Although, as it transpired, there were to be few opportunities for evil tonight, as the games tended towards the more party end of the scale. We began with Invaluable, an auction game in which players bid on cards of two colours and add it to their tableau to try and make continuous runs of the same colour for points. All cards were dealt out, and each one would be put up for auction by the end of the game.


“49 auctions?” asked Joe, incredulously. And he kept a rough count of how many auctions were remaining. “Only 25 auctions left,” he cheerily pointed out, mid game.

Martin and Katy were the last players who bought anything, with Martin bidding 3 every time, trying to push up the price. We began with only 12 tokens, so I wonder if we were too timid. The money from winning bids would go to the player auctioning the card and if the auctioneer bought their own card ("eating your own shit," we soon dubbed it) then the money would leave the game entirely.

In the final reckoning, my row of seven yellows scored me a bumper crop and I ended up winning.


Andrew 48
Sam 46
Katy 46
Martin 41
Paul 37
Joe 35

Interesting game, but that’s quite a slim game mechanic to stretch across 49 auctions.

Since there were six of us sitting around a circular table, it seemed to lend itself to a couple of team games. First was Team Trio, the game where you have to collect three of a kind by choosing from other peoples’ hands, asking “play your lowest card”. We split into teams of two, and every time someone completed a three-of-a-kind, the other two pairs were allowed to exchange cards, and Katy and I demonstrated some top level psychic connection as we kept swapping cards of the same value.

Martin & Joe 2
Katy & Andrew 1
Sam & Pete 0

We stayed sitting where we were for another team game: Team Play. Joe experience a little bit of a Mendela Effect when he seemed convinced that the cards in this game went up to 9, whereas they only reach 8. I was actually about to agree with Joe until Martin pointed out the truth of the matter.


So, with the fabric of the universe back in place, we began. It was close at first, with all three teams having three tricks each. Then Martin and Joe got three more tricks in their next turns.

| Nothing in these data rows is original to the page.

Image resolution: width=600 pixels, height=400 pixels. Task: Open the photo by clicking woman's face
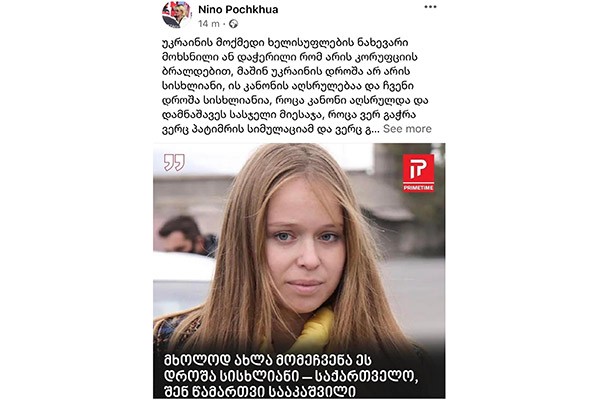click(304, 245)
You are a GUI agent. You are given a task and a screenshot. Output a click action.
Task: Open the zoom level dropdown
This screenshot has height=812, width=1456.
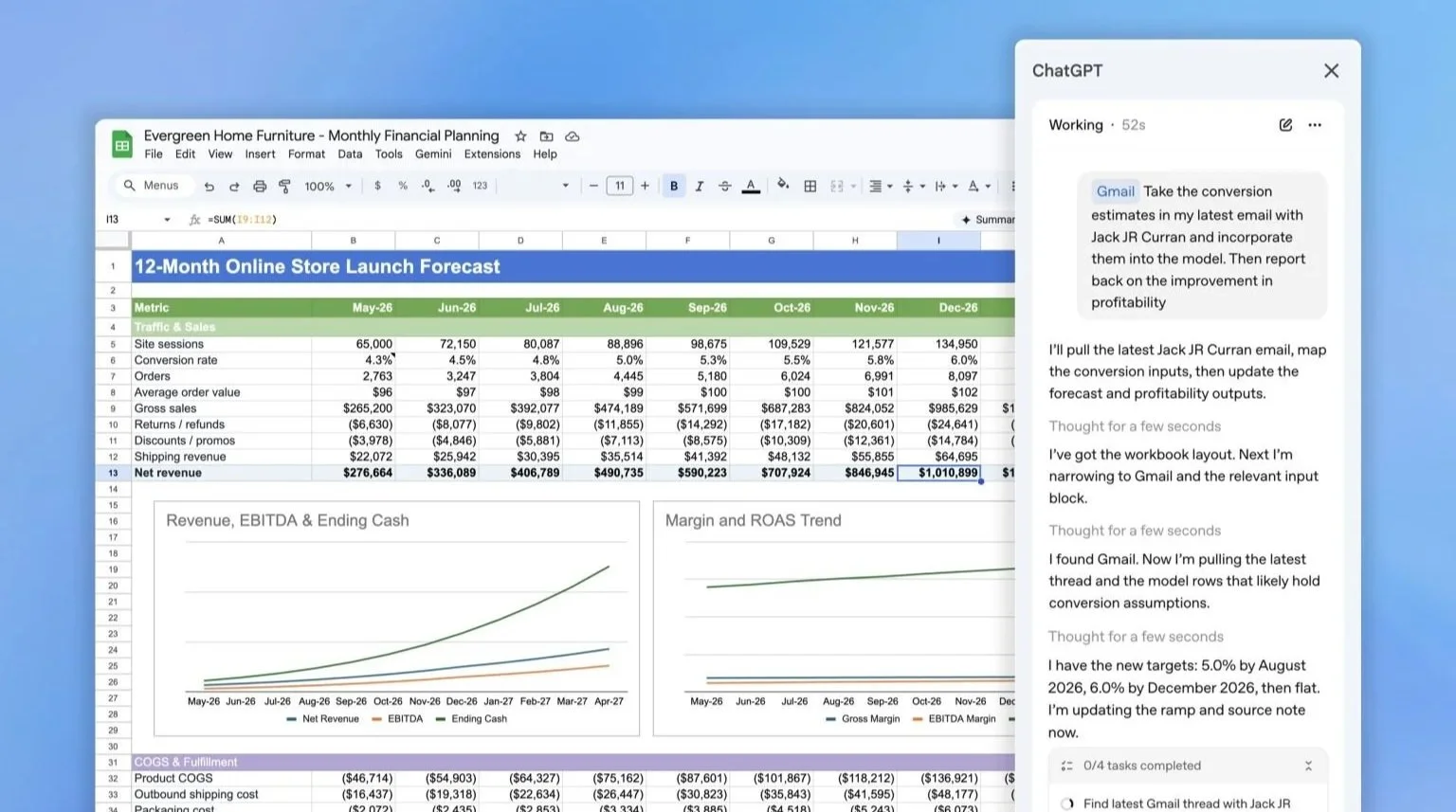click(327, 186)
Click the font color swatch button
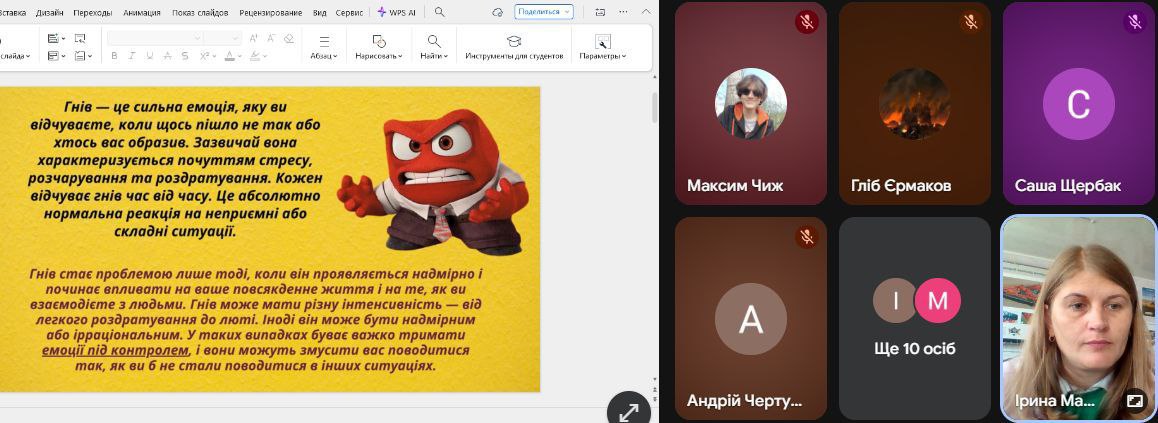 point(229,56)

I often got “style points” for completing missions that don’t rely on matching colours with cards in matching colours. But style points don’t have a value. Not even as a tie-breaker. Instead Katy and I went for high value missions, meaning that although Martin and Joe triggered the game end, we had more points at the final count.

Katy & Andrew 30
Joe & Martin 27
Sam & Pete 25

I had time for one more quick one and it was Captain Obvious. In this game, we use our wipe-clean board to write a sentence of random length containing a word chosen by a player from a card. Then our boards are passed to the left and our neighbours delete one word, replacing it with “blank”. The idea is to read out the sentence and hope the other players can’t guess what the missing word is. A point to the reader if no one can guess, but a point to the writer and the guesser if they get it right.


Martin 11
Joe 7
Katy 7
Sam 6
Pete 4
Andrew 3

And with that, I had my rucksack back on my back, despite talk of So Clover, and off into the night. Thanks all.